After nine years as a stay at home mom, what a weird fine line this is to walk, balancing the desire to be an amazing mother and the desire to be “Lisa” again. 

I’m not even sure how to merge those two distinct, very different individuals.


Have you ever taken a moment to define yourself? Who are you? Who you want to be? This is your roadmap in life. Your own personal GPS. 

Our society lumps us into categories from the moment we are born. 

Breastfed or bottlefed?
Cloth or disposable?
Cryer? Screamer?
Good sleeper?
Bad sleeper?

Is it any wonder that we too wind up defining ourselves based on who society tells us we are?

We define our adulthood, labeling and crafting our identity based on external forces that don’t actually state who we are inside. Husband. Wife. Father. Mother. Sister. Rich. Famous. Single. Taken. 

As a human who has merely had the privilege of reproducing four times, I found myself drowning miserably in so many parenting areas. Daily. I struggled with raising multiple children while feeling like a child myself. I chided myself for not being good enough. For not raising perfect children, a perfect house and a perfect marriage. 

So I had to change my outlook. I had to change the way I defined my role. 

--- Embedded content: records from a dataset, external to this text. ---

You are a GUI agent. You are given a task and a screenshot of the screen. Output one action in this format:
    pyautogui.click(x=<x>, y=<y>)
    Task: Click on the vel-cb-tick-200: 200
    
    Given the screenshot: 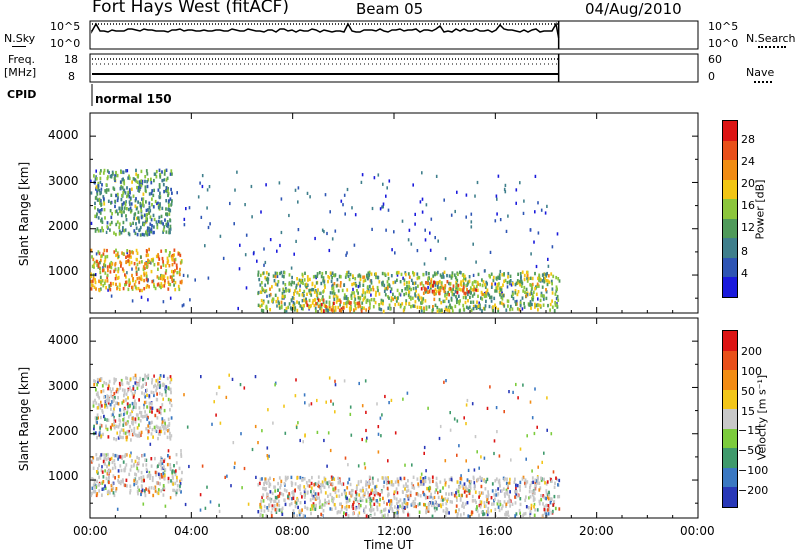 What is the action you would take?
    pyautogui.click(x=752, y=352)
    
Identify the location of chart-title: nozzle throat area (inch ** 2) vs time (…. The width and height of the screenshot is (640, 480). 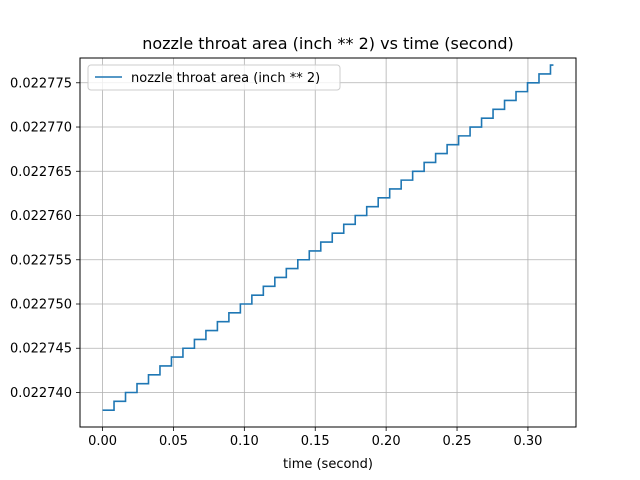
(328, 44).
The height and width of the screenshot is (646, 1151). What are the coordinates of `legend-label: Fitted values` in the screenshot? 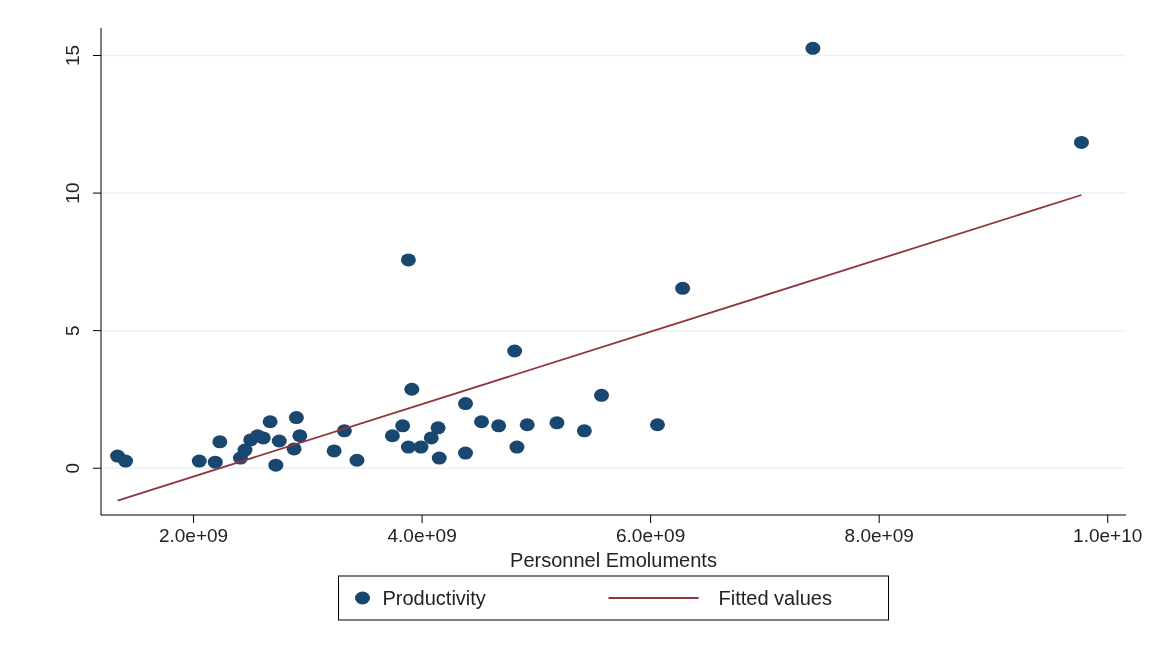 It's located at (775, 598).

I had to regain individual identity. 
And if you’re reading this, you do too. 

And you will. 
You just have to keep driving. 

Day after day. Plug into life. Look for new things to do. Refuse defeat. 


  1. Set strategic goals
  2. Dive into new opportunity 
  3. Accept life changing activities.
  4. Mingle with happy people.
  5. Put yourself out there. 
  6. Accept new roles
  7. Push your comfort boundaries
  8. Accept that you will suck some days.
  9. Know that will rock some days
  10. Forgive yourself 

And when it gets too overwhelming?

Remember your main goals should be to have family who smile, partners who laugh, protective shelter and food in bellies.

Everything else is non-essential.
Everything else can be let go. 

I remind myself of this when I am overwhelmed with unsorted clothing piles, unmopped floors, gross dishes or feel my children’s loud antics sending nerves skyrocketing. 

I also remind myself not to keep everything in. I force myself to share life with others even though I am, at heart, a shy timid hermit. I have a support group for depression sufferers that I belong to on Facebook. We all know each other in real life and check in on one another regularly. I swallowed my pride in a doctor’s office and admitted to suicidal thoughts. I accepted medicinal help from Zoloft when I realized I wasn’t superwoman and control the depression. 

And I do everything in my power to seek “Lisa” and develop my own personal life outside of kids. 

As a parent it’s so important to take time for yourself throughout the week. Work on “you”. Work on hobbies that are purely “you”. Over and over. Those moments and hobbies will give your brain the much needed rest and will give you a channel to focus aggression that may other wise come out as Ill-used words towards your husband and kids. I also find that I am much nicer and forgiving when I focus on “Lisa” because it helps remind me that the kids are individual humans too and their actions are from them trying to live life as best as they can, just like us all.